An 18-year old German-Iranian gunman went on a shooting rampage in a busy Munich shopping centre killing 9 people and wounding 16 more. The motives of the gunman are not clear and he is believed to have acted alone but nevertheless the end outcome is the same.
Such attacks in France, Belgium and now Germany naturally strike fear and anxiety into the hearts of the population. IS have already threatened Nice-style attacks on popular parts of central London
The Munich attack comes just days after an Afghan teenager wounded four people in an axe and knife attack on a train near Wuerzberg.
Whether any act is done in the name of the Islamist State (IS) or not, these shooting attacks are clearly influenced by the mass terror that is perpetrating across Europe and the Middle East.
The fact that many of the attackers are not migrants from Iraq, Syria or beyond but citizens of the country they attack only makes the matter worse as it intensifies Islamaphobia and increases the ethno social divide.
Whilst the European governments are increasingly rattled by each attack leading to stronger security measures as well as airstrikes on IS targets, the seeds of this problem were sown long ago. Hardline groups were largely unhindered in Syria as the civil war spiraled from 2011 and in some cases even tolerated as a card to defeat Bashar al-Assad.
IS did not just dominate huge swathes of territory, possess thousands of fighters and advanced weaponry or revenues of millions of dollars a month overnight.
Now many yearn for the stable rule under Assad than the continued chaos and suffering gripping Syria whose outcomes are clearly felt across the globe.
Too often conflicts in Syria, Iraq and the Middle East are seen as battles in distant lands. Whilst the increasing attacks on the West were always going to dominate the media and unnerve the populations, it should not be viewed differently from attacks across the Middle East that often receive much less attention.

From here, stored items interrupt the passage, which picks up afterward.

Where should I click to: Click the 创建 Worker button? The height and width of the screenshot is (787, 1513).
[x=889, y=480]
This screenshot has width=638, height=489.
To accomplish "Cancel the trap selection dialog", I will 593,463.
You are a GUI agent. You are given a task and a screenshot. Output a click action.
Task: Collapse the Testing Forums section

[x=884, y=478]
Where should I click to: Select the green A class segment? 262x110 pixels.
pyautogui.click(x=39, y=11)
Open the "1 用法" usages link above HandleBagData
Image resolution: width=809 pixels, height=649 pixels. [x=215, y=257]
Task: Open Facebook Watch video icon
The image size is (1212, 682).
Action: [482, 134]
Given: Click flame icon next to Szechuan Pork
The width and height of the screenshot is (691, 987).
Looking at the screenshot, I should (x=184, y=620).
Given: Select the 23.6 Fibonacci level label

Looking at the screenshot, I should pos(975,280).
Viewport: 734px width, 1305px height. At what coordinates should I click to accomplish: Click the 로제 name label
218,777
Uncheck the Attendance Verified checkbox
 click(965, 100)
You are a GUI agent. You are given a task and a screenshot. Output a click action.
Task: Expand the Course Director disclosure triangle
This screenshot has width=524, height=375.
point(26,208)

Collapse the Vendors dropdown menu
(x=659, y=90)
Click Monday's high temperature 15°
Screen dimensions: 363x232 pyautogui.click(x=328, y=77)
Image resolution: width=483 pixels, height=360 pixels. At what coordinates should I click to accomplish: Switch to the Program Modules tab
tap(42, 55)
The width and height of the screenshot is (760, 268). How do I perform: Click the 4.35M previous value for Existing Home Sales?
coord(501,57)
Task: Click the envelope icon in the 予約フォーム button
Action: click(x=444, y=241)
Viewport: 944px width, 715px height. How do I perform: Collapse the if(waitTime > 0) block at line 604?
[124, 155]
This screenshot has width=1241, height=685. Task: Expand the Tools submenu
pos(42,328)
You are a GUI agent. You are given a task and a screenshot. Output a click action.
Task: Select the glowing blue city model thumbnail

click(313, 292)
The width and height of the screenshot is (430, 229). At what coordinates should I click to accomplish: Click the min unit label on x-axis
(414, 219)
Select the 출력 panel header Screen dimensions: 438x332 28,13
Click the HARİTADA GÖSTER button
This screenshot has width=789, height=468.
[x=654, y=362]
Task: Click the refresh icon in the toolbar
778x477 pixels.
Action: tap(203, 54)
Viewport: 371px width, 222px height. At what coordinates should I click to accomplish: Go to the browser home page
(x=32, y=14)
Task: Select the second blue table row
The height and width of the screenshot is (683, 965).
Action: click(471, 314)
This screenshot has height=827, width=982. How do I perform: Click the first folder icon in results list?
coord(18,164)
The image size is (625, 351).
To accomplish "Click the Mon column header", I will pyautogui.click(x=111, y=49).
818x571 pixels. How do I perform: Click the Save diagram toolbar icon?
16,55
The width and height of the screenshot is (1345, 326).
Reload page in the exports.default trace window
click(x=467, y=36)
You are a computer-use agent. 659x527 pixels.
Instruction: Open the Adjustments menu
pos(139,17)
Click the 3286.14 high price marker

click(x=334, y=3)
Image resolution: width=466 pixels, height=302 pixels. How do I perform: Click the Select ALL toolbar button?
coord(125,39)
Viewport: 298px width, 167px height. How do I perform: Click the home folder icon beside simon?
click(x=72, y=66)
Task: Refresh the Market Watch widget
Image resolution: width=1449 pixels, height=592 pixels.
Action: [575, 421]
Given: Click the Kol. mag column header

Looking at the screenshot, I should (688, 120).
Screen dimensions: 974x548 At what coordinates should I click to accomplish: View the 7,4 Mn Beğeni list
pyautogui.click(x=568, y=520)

In the run up to the Islamic celebration of Eid al-Fitr, at least 200 people were killed as an IS suicide bomber struck a bustling market area in Baghdad. The Baghdad attack on the heels of massacres in Bangladesh, Turkey, Yemen, Lebanon and Jordan
The war on terror does not end or begin in Middle East or Europe, it’s one and the same and the devastation should not be viewed differently by any part.